Management of Traumatic Hyphema in Children: An Analysis of 340 Cases

Author Affiliations

From the Department of Ophthalmology, Helsinki University Central Hospital.

Arch Ophthalmol. 1988;106(9):1207-1209. doi:10.1001/archopht.1988.01060140367033

• Three hundred forty children with nonperforating traumatic hyphema were examined to verify or refute the possible protective action of the antifibrinolytic agent, tranexamic acid, against rebleeding. In the retrospective study group, 219 children were treated with strict bed rest, binocular patching, and sedation but did not receive antifibrinolytic agents.

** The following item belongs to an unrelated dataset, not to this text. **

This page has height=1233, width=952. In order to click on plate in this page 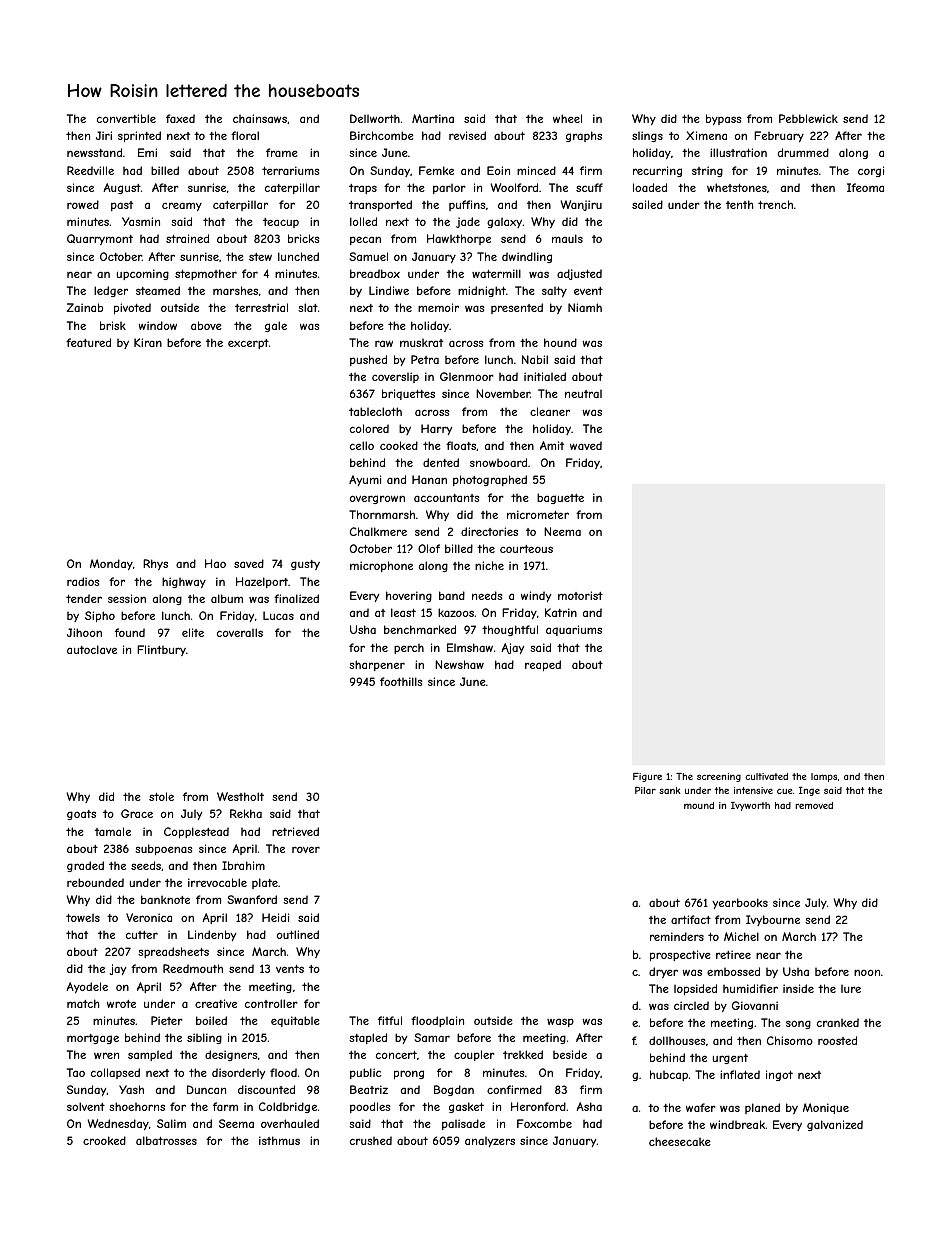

In the prospective study group, 121 children received systemically administered tranexamic acid; some of these children were confined to bed rest (26 cases) and some were allowed free ambulation within their rooms (95 cases). In the children who were treated with bed rest but who did not receive the antifibrinolytic agent, the frequency of secondary hemorrhage was 9.6%. Tranexamic acid reduced the incidence of secondary hemorrhage significantly: none of 26 eyes of patients who received systemically administered tranexamic acid and were confined to bed rest rebled, and only one (1.1%) of 95 eyes of children who received tranexamic acid and were allowed free ambulation in the hospital rebled.